**Assignment 1**
Decide whether each statement agrees with the Balkan media commentary below, answering yes or no and quoting the deciding words: (a) Pilger's introduction opens with a line from Oscar Wilde. (b) Gellhorn's Spanish Civil War writing had less influence on popular perceptions than official sources did. (c) The author picked up the book at a local bookshop.
**Assignment 2**
Carry the Balkan media commentary below forward from its final sentence.

**Source text**
>>>

IWPR'S BALKAN CRISIS REPORT No. 552 - April 15, 2005
Comment: Balkan Media Should be More Probing
There is plenty for investigative journalists to do in the Balkans, but few media outlets where their voices can be heard.
By Marcus Tanner in Belgrade (BCR No 552, 15-Apr-05)
It was while searching for some fresh ideas on the subject of investigative journalism that I recently picked up a copy of "Tell Me No Lies: Investigative Journalism and its Triumphs" at my local bookshop.
This is a selection of some of the best pieces of this and the last century's investigative journalism, including Martha Gellhorn's report from a just-liberated Nazi death camp in 1945, Seymour Hersh's revelation of the 1969 My Lai massacre in North Vietnam and many others.
It wasn't these famous articles that I was interested in so much as editor John Pilger's introduction, in which he outlined his thoughts on why investigative journalism remains so important to the well being of a healthy democracy.
Pilger opened with a line from Oscar Wilde, "Disobedience, in the eyes of anyone who has read history, is man's original virtue." This really sums up much of what investigative reporting is about. The difference between true investigative journalism and journalism of the government variety lies in the willingness of the journalist to put the critical faculty that we all possess into action. That is the nature of his or her disobedience.
And as Pilger adds, the importance of this craft lies in the fact that secretive powers have always loathed and feared journalists who push back screens, peer behind facades and lift rocks. At the same time, journalism offers the means by which injustice can be not only exposed but also articulated. As he put it, “Without it, our sense of injustice would lose its vocabulary and people would not be armed with the information they need to fight it.”
Flipping through this book, it is easy to feel nostalgic for the great age of what people once called “the fourth estate". In that pre-TV age, when newspapers were ready by virtually every literate person, they had the power - by virtue of their vast circulations - to hold executive power to account.
Gellhorn was given to reflecting that journalism - her own and others' - had little effect on what happened, but she underestimated herself. Her writing on life behind Republican lines in the Spanish Civil War, for example, shaped popular perceptions of the conflict far more than the official sources of information. It helped to form international viewpoints on regimes like Franco's and articulate a growing rejection of fascism as a legitimate model of government.
Pilger's own articles in the British Daily Mirror on Pol Pot's genocide in Cambodia, which later became the TV documentary Year Zero, so embarrassed the British government that it was forced to "de-recognise" the Phnom Penh government.

<<<

**Supplied information**

>>>

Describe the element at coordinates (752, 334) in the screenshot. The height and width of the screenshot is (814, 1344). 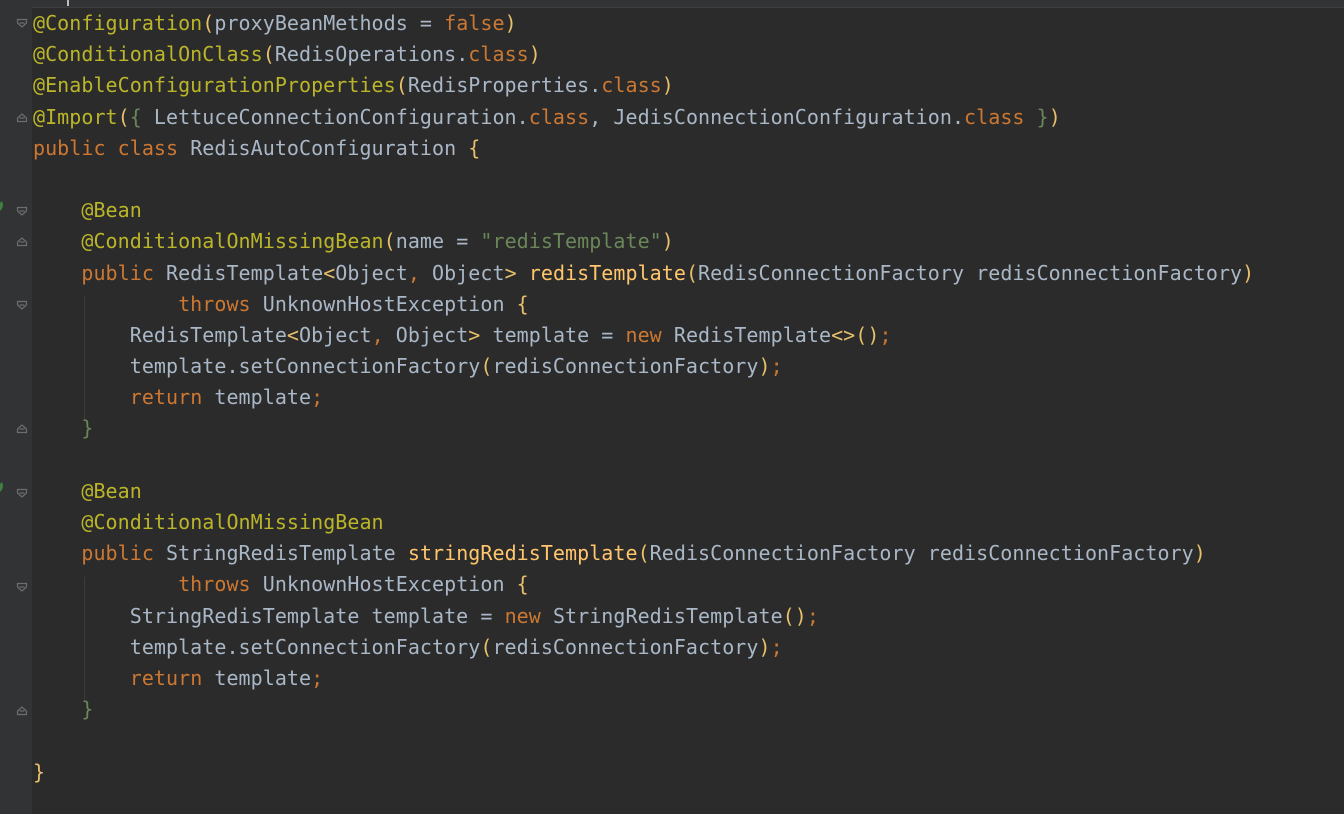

<<<

**Task result 1**
(a) Yes: "Pilger opened with a line from Oscar Wilde"
(b) No: "shaped popular perceptions of the conflict far more than the official sources of information"
(c) Yes: "picked up a copy of "Tell Me No Lies: Investigative Journalism and its Triumphs" at my local bookshop"

**Task result 2**
If relatively well run, long-established democracies like the United States or Britain still need probing, delving disobedient journalists, the need is that much greater in eastern and south-eastern Europe, where democracy is a recent import and executive power enjoys far greater control over the dissemination of information than it does further west.
Here, the disobedient journalist faces greater physical dangers and has far fewer potential protectors when trying to hold irresponsible and arbitrary government to account.
I think of Zeljko Kopanja, editor of Banja Luka's Nezavisne Novine. His willingness to probe Serbian war crimes in his native Bosnia left him without his legs – both amputated by a bomb placed under his car in 1999. One of his offending articles was a groundbreaking story on how a group of paramilitary thugs called the “Mice” terrorised the central Bosnian town of Doboj in 1992, after being trained by a special unit of Serbia's state security service called the Red Berets.
On the internet, I chanced on this contribution from Clyde Mueller, an American photographer who worked with Kopanja in 1999. He wrote, “Many of us have never faced the decisions or consequences Kopanja faced. How many times has your publisher made a decision to publish a story knowing that publishing it could very well cost her or his life? How many times do you drive to work knowing someone wants to kill you because of the stories your newspaper publishes?”
He added, “I learned first hand through Zeljko Kopanja what consequences can arise from the pursuit of and reporting of the truth.”
This case is at least quite well known. Many others are not. Reading an article put out by the Institute for War and Peace Reporting on journalism in Romania last year, I was reminded of the regular physical harassment of difficult, disobedient journalists in this European Union candidate state, which is expected to join that exclusive club in 2007.
My IWPR colleague in Romania reported that 16 journalists had suffered physical attacks in 2003 after writing reports about corrupt officials or about the local mafia. Many more were on the receiving end of anonymous death threats.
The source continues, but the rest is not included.